Retirement from practice doesn’t necessarily mean a departure from medicine itself. Indeed, 43% of those in the Medscape survey who said they planned to quit also said they wanted to stay involved in the field in some capacity.

Not surprisingly, most of the physicians who say they plan to leave their practices are older doctors. Nearly 45% of doctors across all specialties are older than age 55, data from a 2020 AAMC report found, leading researchers to conclude that more than 2 out of every 5 doctors who are actively practicing will be over 65 in the next 10 years.

Researchers at the University of Minnesota analyzed Medicare claims data before the pandemic began and in the months following the spread of COVID-19. Aside from a large spike in interruptions in claims during April 2020, rates of claims interruptions were pretty much the same during the pandemic as they were before COVID took hold. Physicians age 55 and up had the largest increases in stopping Medicare filings altogether, the researchers reported. 

Ultimately, we don’t really know if more doctors quit medicine during the pandemic than in earlier years. All we have are context clues — and those even paint a confusing picture.

What’s Ailing Medicine?

For Etz and many other experts who study the pitfalls of the healthcare industry, doctors may be seeking retirement because of how the pandemic has chipped away at the patient–doctor relationship.

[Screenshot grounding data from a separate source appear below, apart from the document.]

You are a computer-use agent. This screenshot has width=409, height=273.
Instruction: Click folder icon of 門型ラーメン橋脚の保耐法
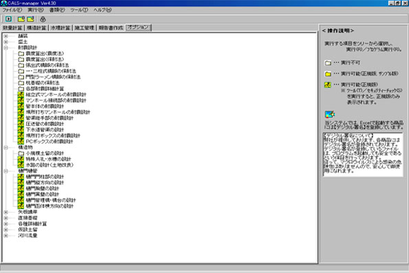click(x=21, y=77)

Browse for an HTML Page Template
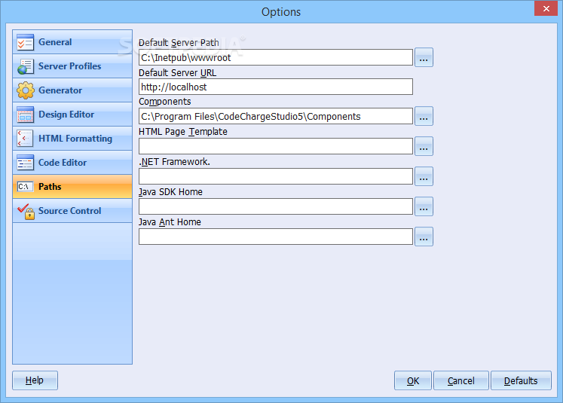(424, 146)
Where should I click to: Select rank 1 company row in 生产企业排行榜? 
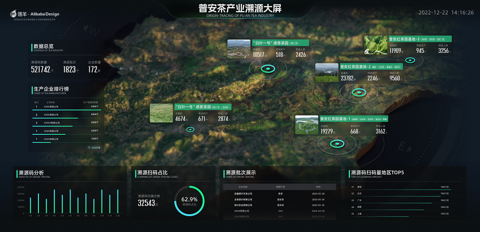click(65, 107)
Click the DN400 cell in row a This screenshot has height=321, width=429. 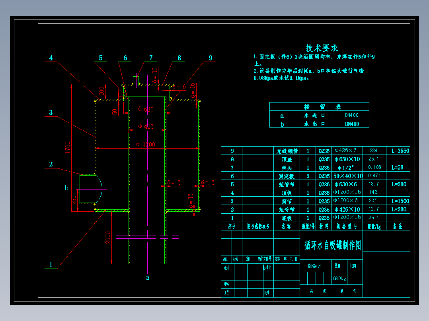[351, 115]
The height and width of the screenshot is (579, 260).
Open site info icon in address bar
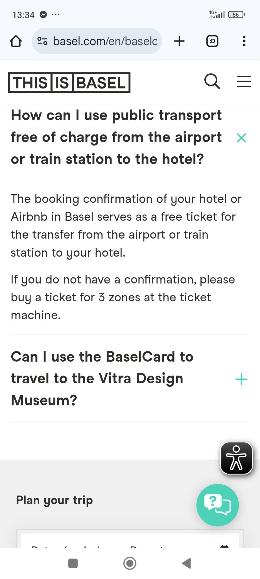click(42, 41)
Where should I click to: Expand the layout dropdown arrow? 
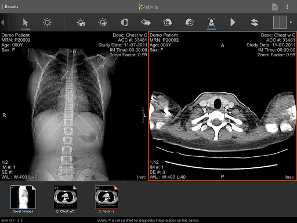tap(291, 23)
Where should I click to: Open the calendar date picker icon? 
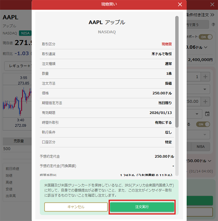click(x=207, y=114)
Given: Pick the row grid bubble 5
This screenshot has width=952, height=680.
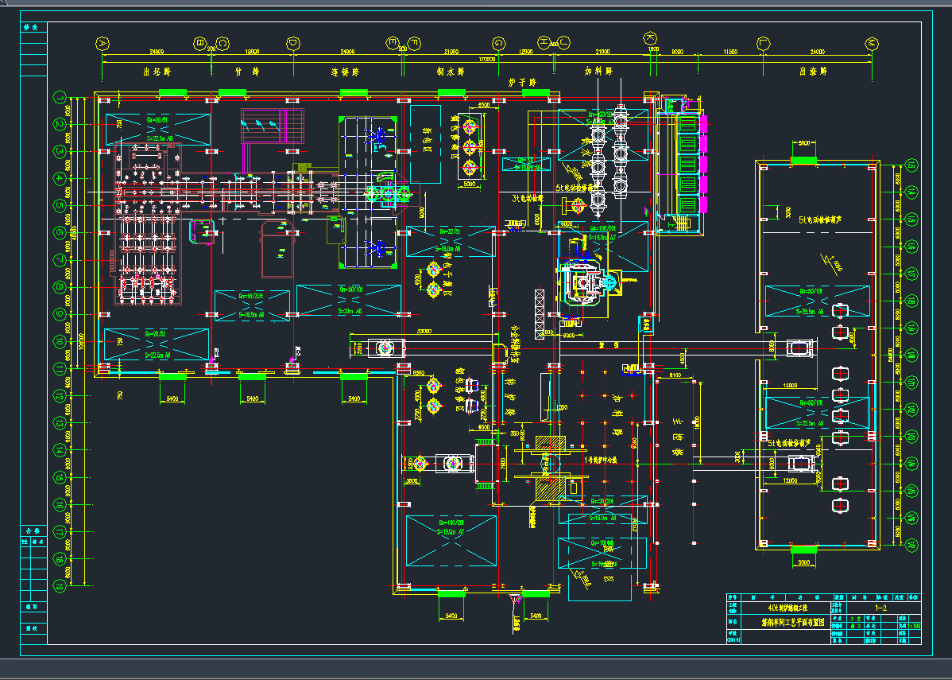Looking at the screenshot, I should click(x=60, y=205).
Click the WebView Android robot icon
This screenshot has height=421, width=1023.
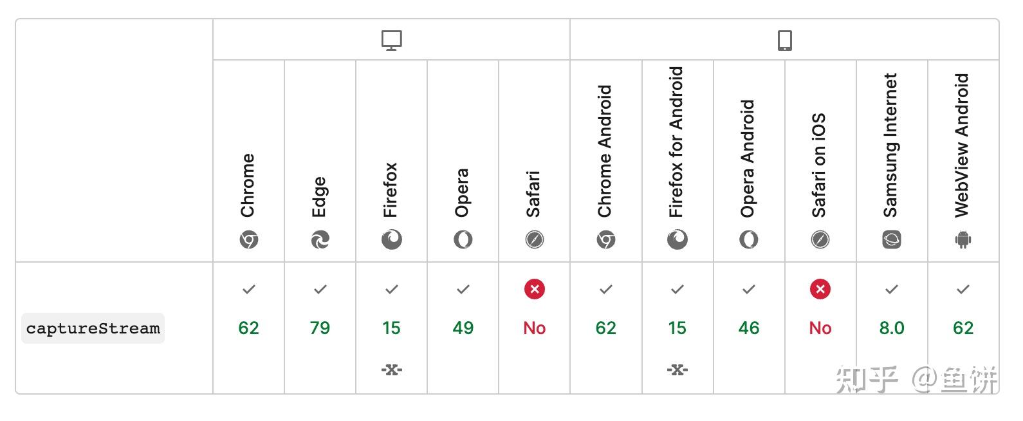(x=963, y=240)
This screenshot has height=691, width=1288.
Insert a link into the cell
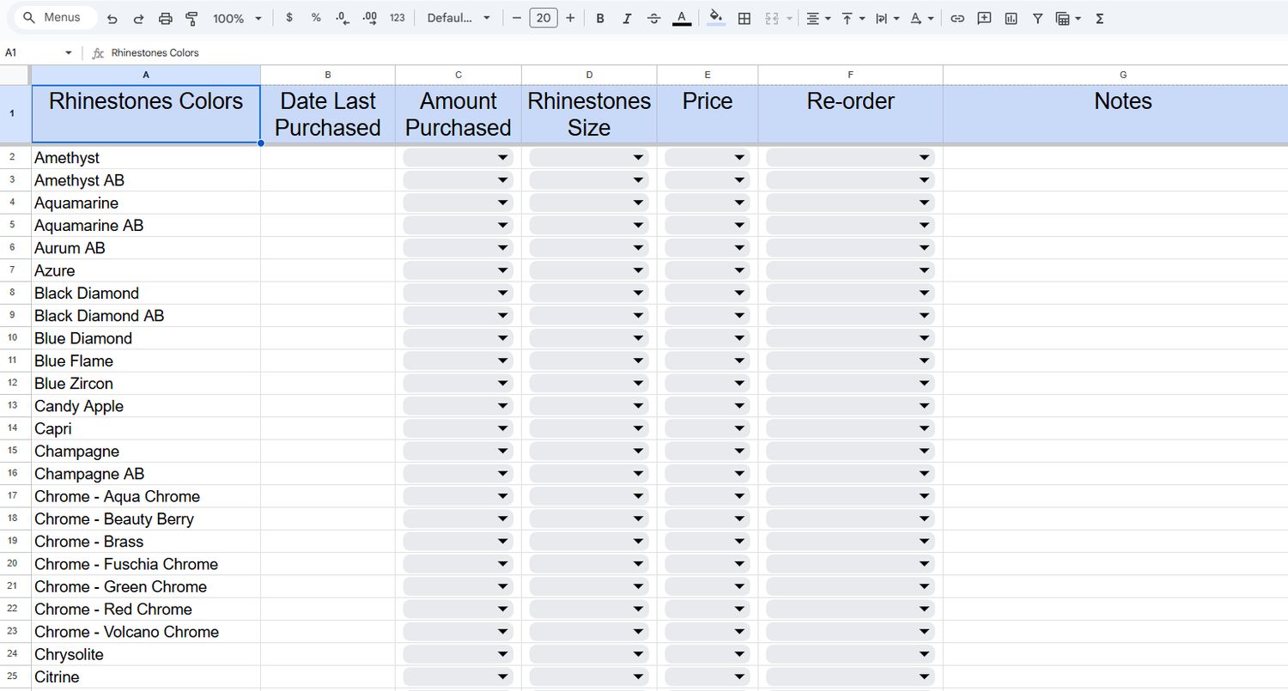(x=957, y=17)
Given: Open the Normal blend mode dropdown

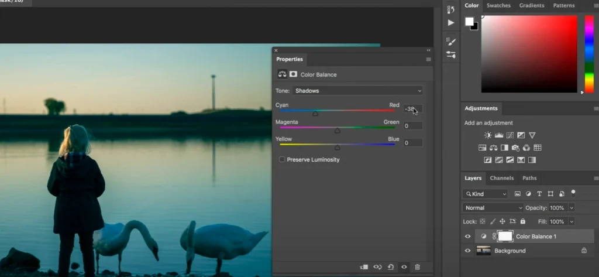Looking at the screenshot, I should pyautogui.click(x=493, y=208).
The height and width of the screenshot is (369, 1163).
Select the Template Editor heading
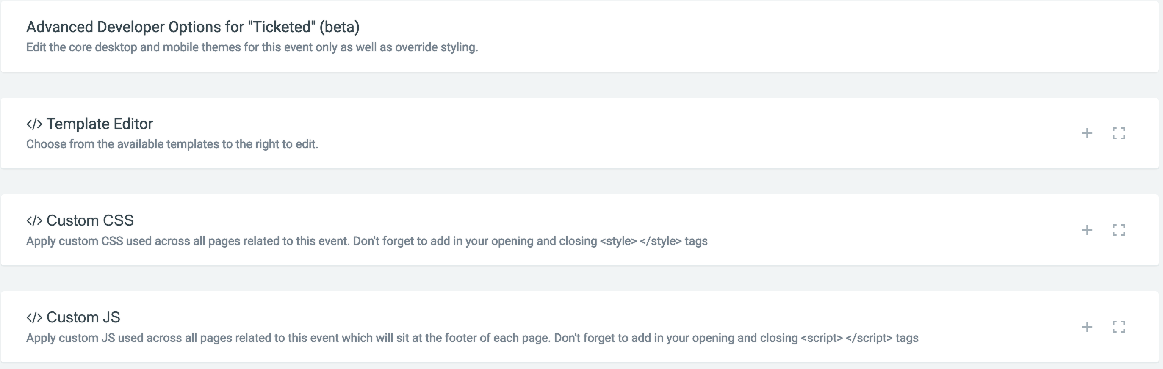pos(100,124)
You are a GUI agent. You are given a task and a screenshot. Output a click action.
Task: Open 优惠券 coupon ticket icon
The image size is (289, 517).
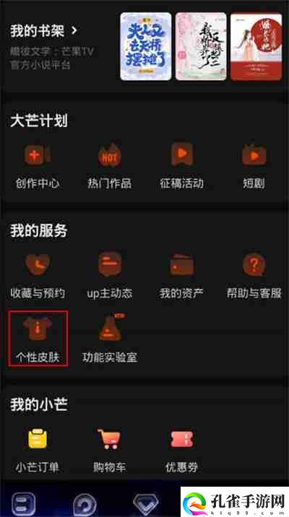182,439
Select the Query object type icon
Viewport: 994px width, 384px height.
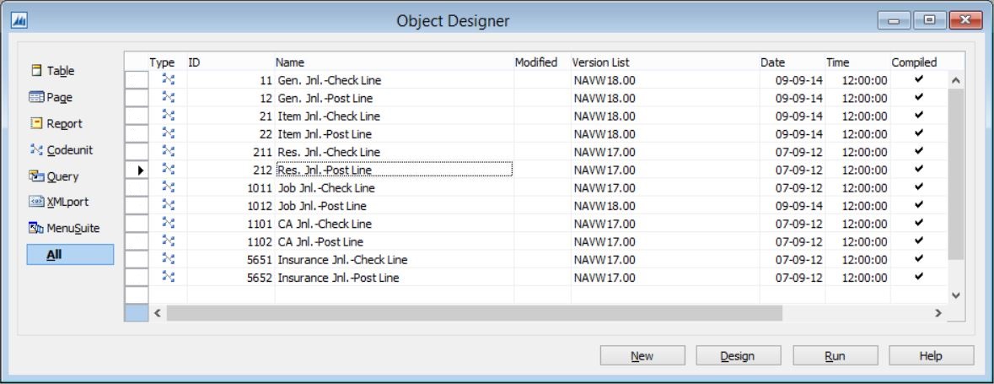tap(36, 176)
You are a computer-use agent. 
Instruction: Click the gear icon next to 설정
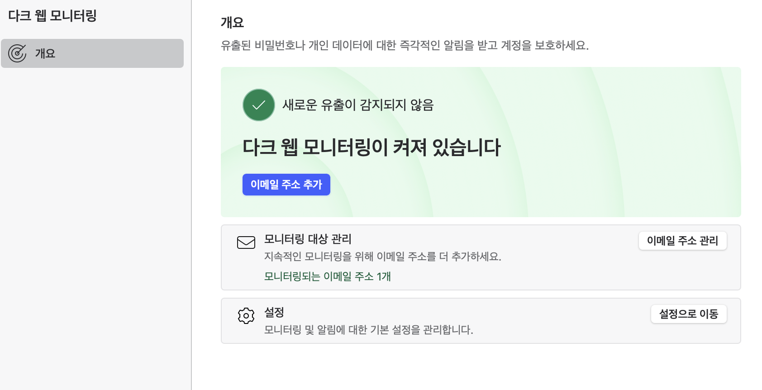(246, 315)
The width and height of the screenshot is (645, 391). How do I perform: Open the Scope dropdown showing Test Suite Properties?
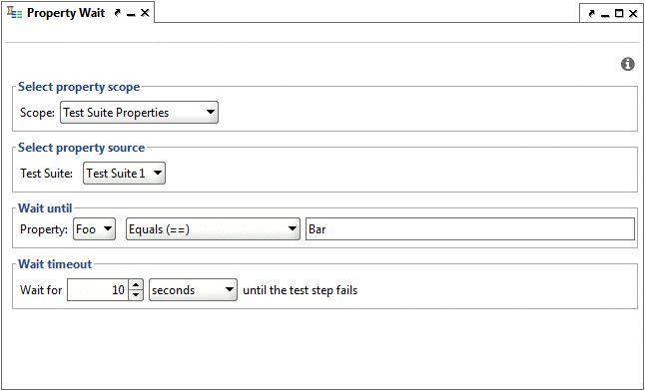[139, 113]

“What keeps [doctors] going is their connection with their patients. When that’s destroyed or damaged, that’s when they lose their resilience and they can’t sustain their practice,” Etz says.

For Price, the patient–doctor relationship was further injured by many patients’ attitudes towards COVID, and the skepticism they brought into doctors’ offices.

“The pandemic added a dimension we’ve never seen before as physicians and that was the dimension of patients refusing to help us make things better,” Price said. “We found a big part of the population refusing to do something as simple as wear a mask or get vaccinated. And I think that was a feeling that physicians have never had before that they weren’t working with the community to help everyone get better.”

Much of the talk of early retirement may be a cry for help — or wishful thinking — from doctors who have spent years losing touch with patient care, says Denise Brown, MD, the chief strategy officer for Vituity , a national physician staffing firm.

According to Brown, doctors generally don’t feel like their work is that rewarding anymore. The burdens of electronic health records, working as an employee, fighting with insurance companies, and other factors have weakened many doctors’ emotional connection with patients and their profession. And then the pandemic hit.

When pondering their futures, “Some [doctors] just make it a knee-jerk reaction and say, ‘I’m going to retire,’ ” Brown added.

Ironically, Brown said, physicians may feel like victims but a sizable share of their problems today are of their own making.

“In the early 2000s especially, a lot of physicians relinquished their license to act. They threw up their hands and said, ‘I guess I work for Blue Cross now.’ Very few people were like, ‘No, I’m not going to do that.’ So some of what we’re seeing today is the fruit of the poison tree,” Brown explained. “Now is the time for physicians to take the reins back, to bring a little more sensibility to what we do.”